De acordo com pt.wedoany.com-A Toyota implantou recentemente 40 camiões pesados a hidrogénio de Classe 8 no sul da Califórnia, os quais são operados pela empresa Hyroad. A Hyroad foi constituída por antigos executivos da Nikola e adquiriu os ativos de camiões a hidrogénio da Nikola. A Toyota não só fornece os veículos, como também abastece o hidrogénio através da infraestrutura de abastecimento que construiu em Ontário, Califórnia.
Este modelo de implantação está presente em vários projetos de transporte a hidrogénio da Toyota. A Toyota surge frequentemente com papéis diversificados, como fornecedora de módulos de células de combustível, parceira de desenvolvimento de veículos, investidora em infraestruturas, cliente de frotas, compradora de hidrogénio ou apoiante de estações de abastecimento. Estes projetos abrangem a CaetanoBus em Portugal, a FirstElement na Califórnia, a promoção inicial de estações de abastecimento de hidrogénio pela Shell na Califórnia, o projeto Tri-gen da Toyota em Long Beach, camiões com células de combustível em colaboração com a PACCAR e a VDL, cooperações com a Hino e a Isuzu, desenvolvimento de células de combustível com a BMW, bem como projetos de demonstração marítima e ferroviária.
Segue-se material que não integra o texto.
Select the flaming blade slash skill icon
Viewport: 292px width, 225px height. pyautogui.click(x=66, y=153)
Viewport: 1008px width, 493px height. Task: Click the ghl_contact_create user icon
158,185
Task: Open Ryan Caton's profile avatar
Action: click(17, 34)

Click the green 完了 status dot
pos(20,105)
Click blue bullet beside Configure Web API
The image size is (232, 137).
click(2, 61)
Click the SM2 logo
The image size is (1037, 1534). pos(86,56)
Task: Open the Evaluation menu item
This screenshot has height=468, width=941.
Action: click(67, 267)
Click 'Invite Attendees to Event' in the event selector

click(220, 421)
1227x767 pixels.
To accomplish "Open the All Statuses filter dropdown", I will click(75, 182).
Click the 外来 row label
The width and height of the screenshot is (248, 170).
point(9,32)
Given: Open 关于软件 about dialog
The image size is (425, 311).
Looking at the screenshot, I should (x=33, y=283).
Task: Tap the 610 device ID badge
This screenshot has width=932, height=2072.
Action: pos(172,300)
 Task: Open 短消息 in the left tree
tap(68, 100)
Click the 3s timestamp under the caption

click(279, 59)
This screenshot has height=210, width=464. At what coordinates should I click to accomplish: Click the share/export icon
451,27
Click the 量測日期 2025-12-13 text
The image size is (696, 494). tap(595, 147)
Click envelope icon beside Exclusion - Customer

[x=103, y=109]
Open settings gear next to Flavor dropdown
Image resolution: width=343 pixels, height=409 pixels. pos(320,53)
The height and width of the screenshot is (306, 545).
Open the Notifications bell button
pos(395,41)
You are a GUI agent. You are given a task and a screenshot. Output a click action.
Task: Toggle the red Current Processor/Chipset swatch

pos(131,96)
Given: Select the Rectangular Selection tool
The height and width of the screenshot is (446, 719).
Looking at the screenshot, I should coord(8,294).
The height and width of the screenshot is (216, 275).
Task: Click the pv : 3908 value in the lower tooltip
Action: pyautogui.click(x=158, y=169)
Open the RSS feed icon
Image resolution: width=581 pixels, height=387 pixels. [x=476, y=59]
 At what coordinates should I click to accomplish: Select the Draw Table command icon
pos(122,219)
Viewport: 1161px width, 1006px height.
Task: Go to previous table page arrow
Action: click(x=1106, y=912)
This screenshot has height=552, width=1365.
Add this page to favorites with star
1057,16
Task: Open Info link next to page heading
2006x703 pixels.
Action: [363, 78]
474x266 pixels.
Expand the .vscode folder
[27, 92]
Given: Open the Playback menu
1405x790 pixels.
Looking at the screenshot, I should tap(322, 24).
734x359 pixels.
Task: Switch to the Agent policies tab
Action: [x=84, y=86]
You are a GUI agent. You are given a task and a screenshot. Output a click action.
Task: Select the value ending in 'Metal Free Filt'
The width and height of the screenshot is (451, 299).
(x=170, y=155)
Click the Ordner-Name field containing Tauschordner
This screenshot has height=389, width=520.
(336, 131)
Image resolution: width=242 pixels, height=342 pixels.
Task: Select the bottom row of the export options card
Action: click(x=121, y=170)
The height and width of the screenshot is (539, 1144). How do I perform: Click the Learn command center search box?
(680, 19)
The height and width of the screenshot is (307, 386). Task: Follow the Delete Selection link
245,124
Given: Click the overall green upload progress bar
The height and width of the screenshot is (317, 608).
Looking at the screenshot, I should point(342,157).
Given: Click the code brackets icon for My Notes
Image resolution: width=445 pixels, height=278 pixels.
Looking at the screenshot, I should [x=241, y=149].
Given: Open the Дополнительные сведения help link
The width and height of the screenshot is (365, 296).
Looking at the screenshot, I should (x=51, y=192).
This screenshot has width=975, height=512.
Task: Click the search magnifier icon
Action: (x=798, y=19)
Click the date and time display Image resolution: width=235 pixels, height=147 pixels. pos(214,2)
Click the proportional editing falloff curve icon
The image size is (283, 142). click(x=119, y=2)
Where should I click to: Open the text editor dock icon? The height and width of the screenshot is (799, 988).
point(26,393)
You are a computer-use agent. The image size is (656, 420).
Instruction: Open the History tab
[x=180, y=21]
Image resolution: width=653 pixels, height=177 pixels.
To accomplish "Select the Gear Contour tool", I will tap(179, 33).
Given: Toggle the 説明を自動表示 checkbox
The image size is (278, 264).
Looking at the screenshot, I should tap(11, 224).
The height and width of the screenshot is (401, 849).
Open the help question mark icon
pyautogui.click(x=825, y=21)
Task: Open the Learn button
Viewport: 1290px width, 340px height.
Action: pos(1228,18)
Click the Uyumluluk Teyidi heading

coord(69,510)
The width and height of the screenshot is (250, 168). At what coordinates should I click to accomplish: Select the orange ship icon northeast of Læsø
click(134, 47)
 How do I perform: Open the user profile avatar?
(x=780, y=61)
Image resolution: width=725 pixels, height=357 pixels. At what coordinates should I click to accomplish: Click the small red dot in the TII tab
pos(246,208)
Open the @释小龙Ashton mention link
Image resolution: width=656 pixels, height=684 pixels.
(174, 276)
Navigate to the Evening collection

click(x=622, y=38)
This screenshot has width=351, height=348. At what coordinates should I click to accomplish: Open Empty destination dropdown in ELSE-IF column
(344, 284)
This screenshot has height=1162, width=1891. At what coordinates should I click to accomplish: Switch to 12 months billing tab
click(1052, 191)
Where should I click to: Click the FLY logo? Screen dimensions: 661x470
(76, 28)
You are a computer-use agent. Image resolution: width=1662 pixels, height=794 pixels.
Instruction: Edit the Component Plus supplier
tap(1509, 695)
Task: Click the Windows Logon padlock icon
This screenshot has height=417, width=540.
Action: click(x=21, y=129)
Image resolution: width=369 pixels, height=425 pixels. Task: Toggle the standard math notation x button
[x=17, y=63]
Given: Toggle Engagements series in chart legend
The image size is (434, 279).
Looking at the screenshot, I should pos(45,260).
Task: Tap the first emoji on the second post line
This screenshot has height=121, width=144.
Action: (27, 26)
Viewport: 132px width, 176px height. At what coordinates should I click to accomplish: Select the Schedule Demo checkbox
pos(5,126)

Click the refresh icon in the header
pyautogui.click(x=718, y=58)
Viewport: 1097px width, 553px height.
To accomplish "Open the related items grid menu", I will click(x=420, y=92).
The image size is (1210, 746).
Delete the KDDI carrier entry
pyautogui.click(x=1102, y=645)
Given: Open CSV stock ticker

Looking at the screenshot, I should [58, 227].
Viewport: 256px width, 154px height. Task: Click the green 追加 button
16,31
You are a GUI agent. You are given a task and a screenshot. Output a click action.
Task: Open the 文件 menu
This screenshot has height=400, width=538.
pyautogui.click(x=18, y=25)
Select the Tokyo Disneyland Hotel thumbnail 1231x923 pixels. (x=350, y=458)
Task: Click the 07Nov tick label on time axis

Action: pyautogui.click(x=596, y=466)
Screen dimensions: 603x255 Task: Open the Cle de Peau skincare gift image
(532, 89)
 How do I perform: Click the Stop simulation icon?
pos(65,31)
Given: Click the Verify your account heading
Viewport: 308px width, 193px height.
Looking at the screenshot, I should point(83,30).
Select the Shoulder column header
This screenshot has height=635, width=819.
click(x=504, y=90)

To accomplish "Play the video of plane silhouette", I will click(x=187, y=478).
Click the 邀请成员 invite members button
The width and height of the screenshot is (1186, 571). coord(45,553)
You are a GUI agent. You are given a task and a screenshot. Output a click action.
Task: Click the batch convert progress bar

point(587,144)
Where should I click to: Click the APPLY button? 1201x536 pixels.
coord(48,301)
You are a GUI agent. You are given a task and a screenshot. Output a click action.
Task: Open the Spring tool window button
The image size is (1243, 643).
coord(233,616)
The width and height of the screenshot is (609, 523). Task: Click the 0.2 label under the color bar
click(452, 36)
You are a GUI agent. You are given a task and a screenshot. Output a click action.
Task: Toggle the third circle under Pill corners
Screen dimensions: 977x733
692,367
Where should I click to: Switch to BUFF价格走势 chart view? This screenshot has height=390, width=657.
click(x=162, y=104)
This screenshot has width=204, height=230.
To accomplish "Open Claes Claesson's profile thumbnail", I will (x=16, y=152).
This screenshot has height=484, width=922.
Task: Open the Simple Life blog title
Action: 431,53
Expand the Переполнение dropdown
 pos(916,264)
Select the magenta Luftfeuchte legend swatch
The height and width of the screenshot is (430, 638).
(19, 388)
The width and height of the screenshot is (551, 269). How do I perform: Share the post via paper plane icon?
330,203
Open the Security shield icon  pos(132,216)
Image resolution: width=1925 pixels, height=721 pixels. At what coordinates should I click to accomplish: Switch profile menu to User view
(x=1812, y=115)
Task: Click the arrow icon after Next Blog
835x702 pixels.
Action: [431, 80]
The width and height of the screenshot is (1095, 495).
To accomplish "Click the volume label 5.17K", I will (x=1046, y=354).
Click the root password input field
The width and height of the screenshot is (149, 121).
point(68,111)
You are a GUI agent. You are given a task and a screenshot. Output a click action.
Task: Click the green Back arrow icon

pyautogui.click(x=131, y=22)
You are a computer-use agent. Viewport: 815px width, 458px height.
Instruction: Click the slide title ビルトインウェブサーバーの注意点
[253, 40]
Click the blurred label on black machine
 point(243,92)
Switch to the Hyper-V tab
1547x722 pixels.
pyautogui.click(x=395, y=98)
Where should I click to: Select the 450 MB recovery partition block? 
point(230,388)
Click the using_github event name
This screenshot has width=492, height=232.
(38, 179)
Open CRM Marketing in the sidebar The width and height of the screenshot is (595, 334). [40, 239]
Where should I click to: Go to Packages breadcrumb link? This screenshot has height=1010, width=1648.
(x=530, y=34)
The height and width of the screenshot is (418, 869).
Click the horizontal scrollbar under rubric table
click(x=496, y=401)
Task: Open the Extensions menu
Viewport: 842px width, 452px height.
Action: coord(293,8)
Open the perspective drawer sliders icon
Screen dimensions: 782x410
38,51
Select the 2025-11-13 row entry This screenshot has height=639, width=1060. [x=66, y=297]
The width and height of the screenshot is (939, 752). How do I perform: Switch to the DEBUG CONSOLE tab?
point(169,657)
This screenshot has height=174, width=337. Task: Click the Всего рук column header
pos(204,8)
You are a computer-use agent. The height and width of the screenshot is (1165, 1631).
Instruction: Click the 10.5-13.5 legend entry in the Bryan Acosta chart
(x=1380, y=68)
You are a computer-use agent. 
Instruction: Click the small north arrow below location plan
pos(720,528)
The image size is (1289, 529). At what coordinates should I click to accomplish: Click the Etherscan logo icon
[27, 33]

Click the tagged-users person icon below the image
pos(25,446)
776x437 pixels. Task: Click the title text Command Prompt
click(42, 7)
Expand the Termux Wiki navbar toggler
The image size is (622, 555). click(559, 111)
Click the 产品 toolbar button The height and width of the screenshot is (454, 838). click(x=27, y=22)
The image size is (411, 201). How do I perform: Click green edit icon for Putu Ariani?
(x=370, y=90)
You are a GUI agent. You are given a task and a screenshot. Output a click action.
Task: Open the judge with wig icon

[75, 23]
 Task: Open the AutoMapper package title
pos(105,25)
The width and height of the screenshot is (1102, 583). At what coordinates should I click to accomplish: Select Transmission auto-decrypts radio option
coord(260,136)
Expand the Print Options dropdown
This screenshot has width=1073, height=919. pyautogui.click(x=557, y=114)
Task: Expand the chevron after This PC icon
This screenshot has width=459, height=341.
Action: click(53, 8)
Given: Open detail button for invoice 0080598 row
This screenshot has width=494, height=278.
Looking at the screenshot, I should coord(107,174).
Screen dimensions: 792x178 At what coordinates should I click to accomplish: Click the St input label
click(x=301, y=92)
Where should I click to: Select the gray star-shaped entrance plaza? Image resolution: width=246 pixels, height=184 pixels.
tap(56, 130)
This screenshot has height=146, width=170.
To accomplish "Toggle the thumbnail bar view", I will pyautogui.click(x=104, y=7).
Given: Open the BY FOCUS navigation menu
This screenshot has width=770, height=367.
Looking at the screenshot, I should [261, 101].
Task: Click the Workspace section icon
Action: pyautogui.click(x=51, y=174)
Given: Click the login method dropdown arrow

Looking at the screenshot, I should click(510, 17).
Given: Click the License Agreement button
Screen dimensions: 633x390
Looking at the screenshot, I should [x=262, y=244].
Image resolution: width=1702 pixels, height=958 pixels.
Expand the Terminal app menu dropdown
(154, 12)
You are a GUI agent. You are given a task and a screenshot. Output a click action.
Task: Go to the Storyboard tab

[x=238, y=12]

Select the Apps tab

A Toyota, enquanto uma das grandes empresas industriais globais, possui capacidade de engenharia e um historial de desenvolvimento de grupos motopropulsores híbridos. A sua estratégia de manter a capacidade em células de combustível é apoiada pela política industrial japonesa e influenciada pelos subsídios da Califórnia para infraestruturas de abastecimento de hidrogénio. Atualmente, os critérios para verificar se o mercado de transporte a hidrogénio é viável incluem: a existência de clientes recorrentes, a viabilidade económica independente das estações de abastecimento, o aumento das taxas de utilização, a redução dos custos e se a tecnologia elétrica a bateria não consegue satisfazer cenários de aplicação específicos.
Tomando os veículos ligeiros de passageiros como exemplo, o relatório de 2025 do Conselho de Recursos Atmosféricos da Califórnia (CARB) mostra que, até abril de 2025, existiam apenas 14.128 veículos com células de combustível em circulação na Califórnia, registando-se a primeira queda homóloga. O relatório salienta que o elevado preço de retalho do hidrogénio suprimiu a procura dos consumidores, levando a uma redução dos quilómetros percorridos e dos volumes de abastecimento, dificultando a cobertura dos custos operacionais das estações de abastecimento. Até agosto de 2025, existiam apenas 61 estações de abastecimento de hidrogénio na Califórnia, das quais 50 estavam abertas ao público. A Shell retirou-se do negócio de abastecimento de hidrogénio para veículos ligeiros na Califórnia em 2024. O investimento da Toyota na FirstElement em 2025 foi visto como um apoio aos atuais utilizadores de veículos com células de combustível.
No setor dos camiões pesados, os camiões elétricos a bateria e os sistemas de carregamento já registaram progressos. Em 2023 e 2024, os elevados preços dos combustíveis na Califórnia, a retirada de estações de abastecimento, a frustração dos consumidores e a fraca taxa de adoção tornaram-se cada vez mais evidentes. A estratégia de transporte a hidrogénio da Toyota deveria transitar de uma ampla criação de mercado para uma recuperação de negócio mais limitada, considerando o módulo de célula de combustível como um negócio especializado com um limiar claro de evidências factuais e realizando uma comparação direta de custos com a solução elétrica a bateria.